What the exercise asks:
Your output should be exactly the lines from the one containing "The width and" through the final line of the following data, please, with no pictures.
%%
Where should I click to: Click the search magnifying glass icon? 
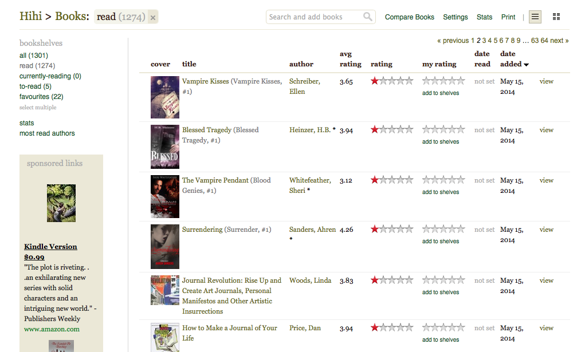point(368,17)
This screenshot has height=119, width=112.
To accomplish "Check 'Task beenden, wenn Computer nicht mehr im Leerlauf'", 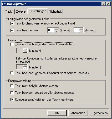I will coord(12,73).
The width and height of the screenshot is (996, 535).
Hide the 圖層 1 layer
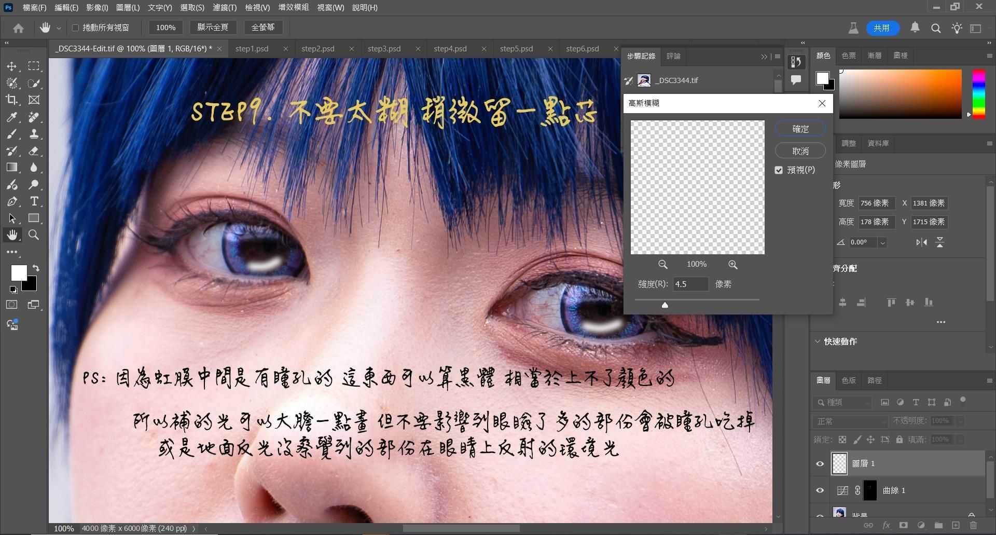click(820, 464)
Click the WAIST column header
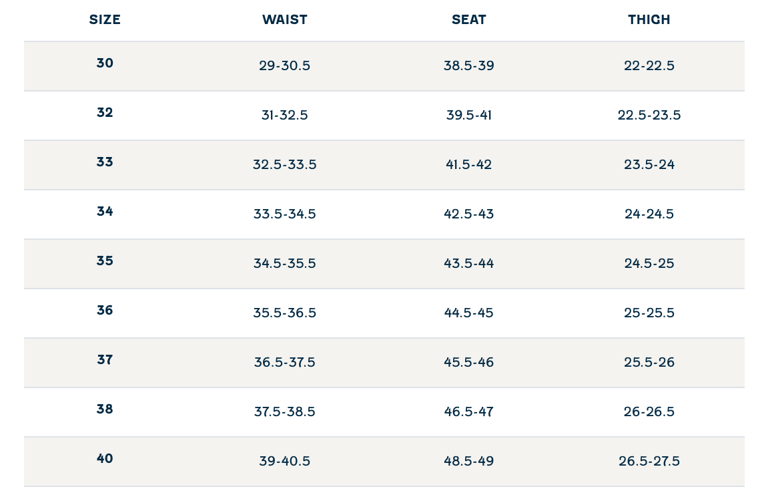This screenshot has height=493, width=762. 285,19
%%
Output for this task:
The width and height of the screenshot is (996, 535).
Hide the 圖層 1 layer
click(820, 464)
Click the WAIST column header
This screenshot has height=493, width=762. 285,19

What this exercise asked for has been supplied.